▶ _Required action_: Reproduce the rows word for word, from the line containing "is (1280, 720)." through the last of the rows, and leave the pictures out of your answer.

== Provided information ==

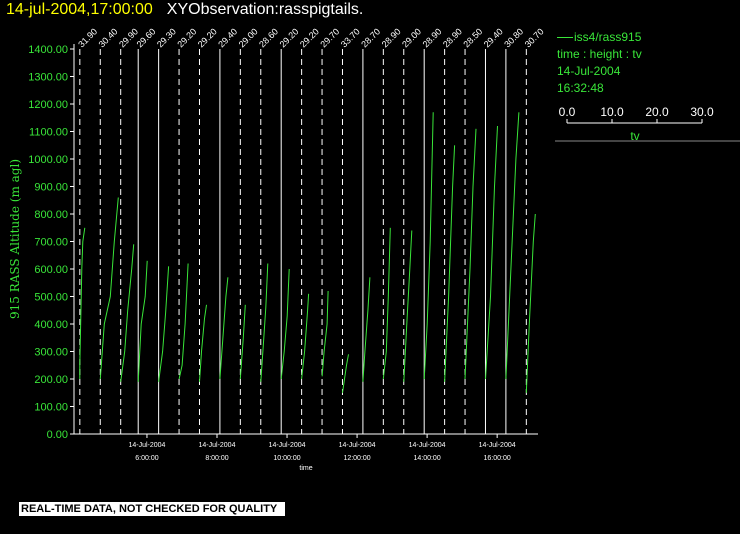 This screenshot has height=534, width=740. I want to click on scale-tick-label: 20.0, so click(657, 112).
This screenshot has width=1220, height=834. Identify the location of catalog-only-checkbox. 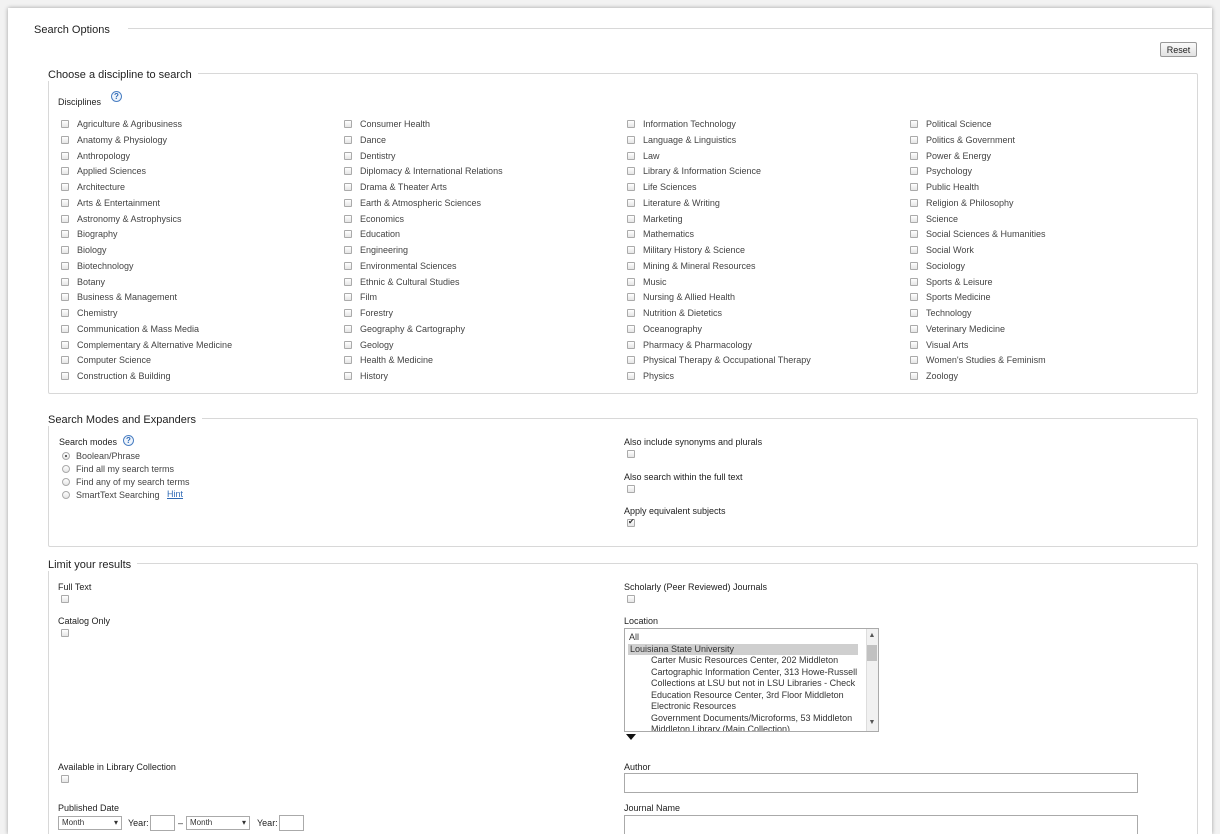
(65, 633).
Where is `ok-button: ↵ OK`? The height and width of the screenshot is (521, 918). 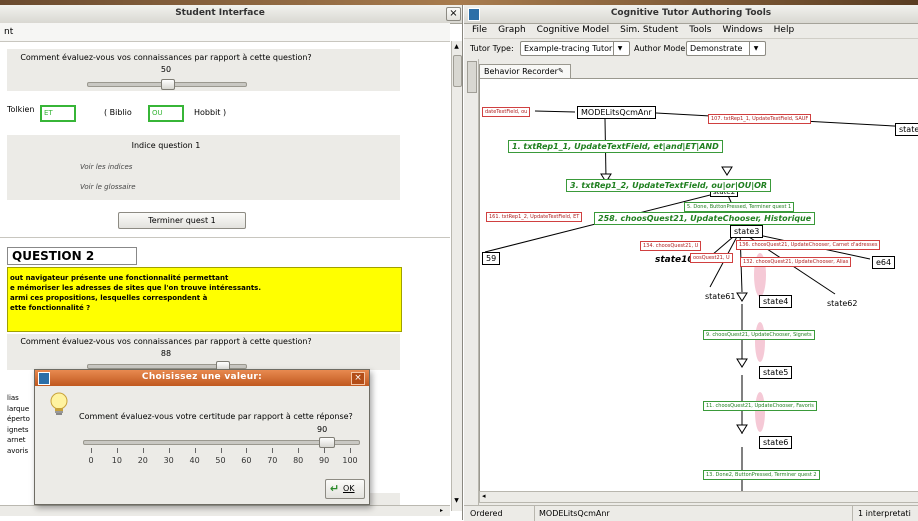 ok-button: ↵ OK is located at coordinates (345, 489).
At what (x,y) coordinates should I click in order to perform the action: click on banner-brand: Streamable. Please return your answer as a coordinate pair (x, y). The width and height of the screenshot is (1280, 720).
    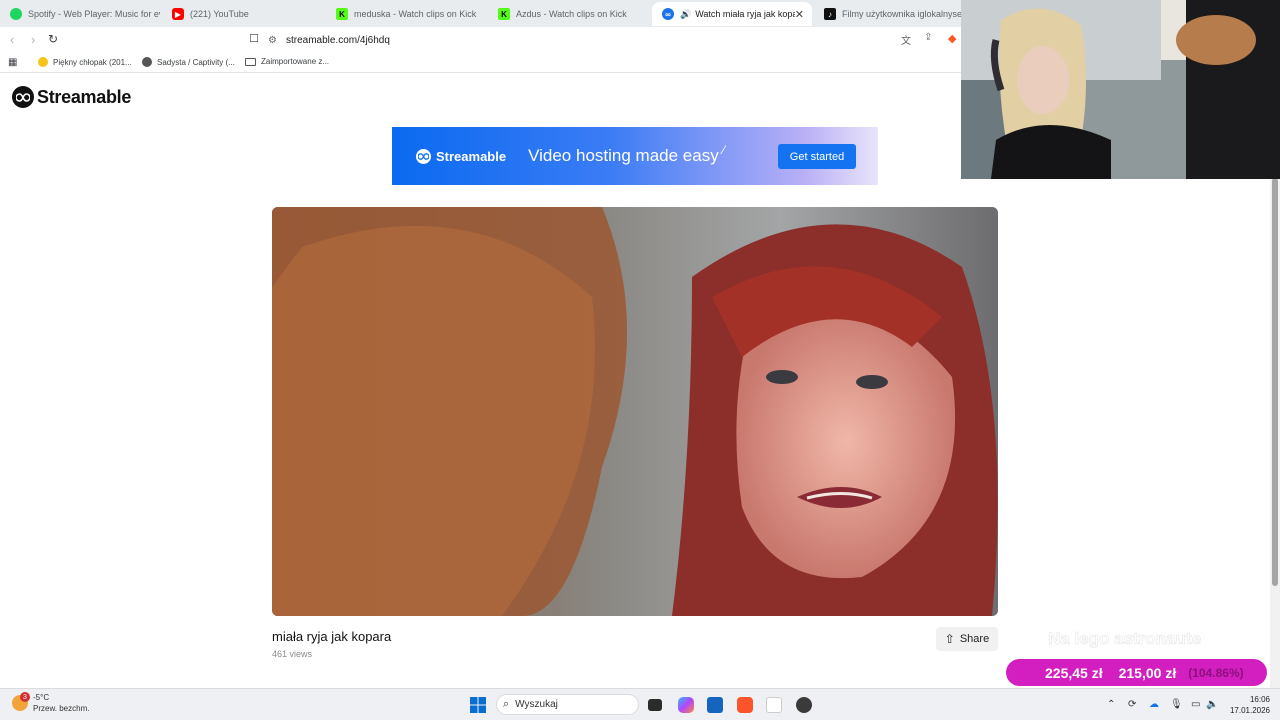
    Looking at the image, I should click on (462, 156).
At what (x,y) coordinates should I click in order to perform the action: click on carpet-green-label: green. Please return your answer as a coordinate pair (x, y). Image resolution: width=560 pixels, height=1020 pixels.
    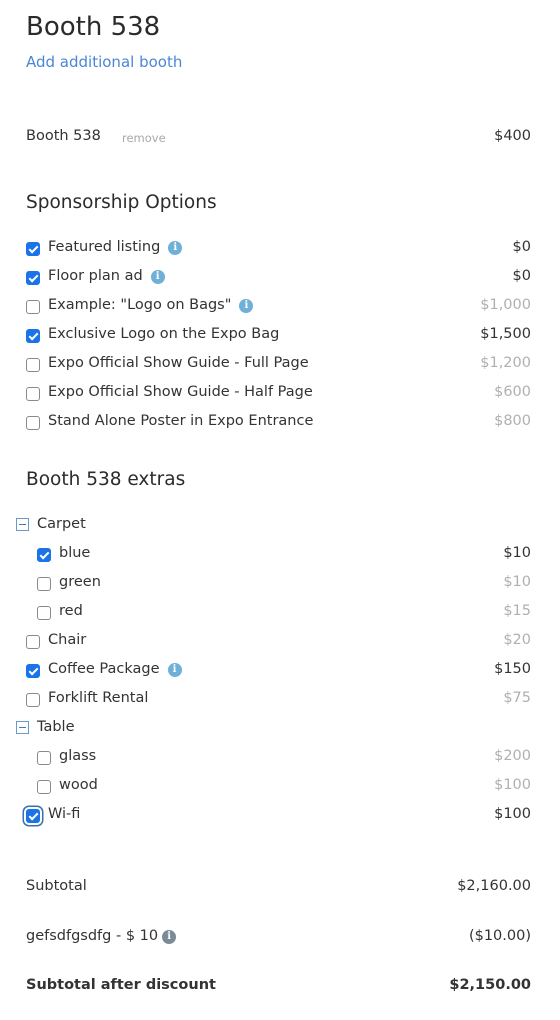
    Looking at the image, I should click on (80, 582).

===

▶ _Response below_:
At what (x,y) coordinates should I click in order to perform the action: click on banner-brand: Streamable. Please return your answer as a coordinate pair (x, y). The width and height of the screenshot is (1280, 720).
    Looking at the image, I should click on (462, 156).
At what (x,y) coordinates should I click in order to perform the action: click on carpet-green-label: green. Please return your answer as a coordinate pair (x, y). Image resolution: width=560 pixels, height=1020 pixels.
    Looking at the image, I should click on (80, 582).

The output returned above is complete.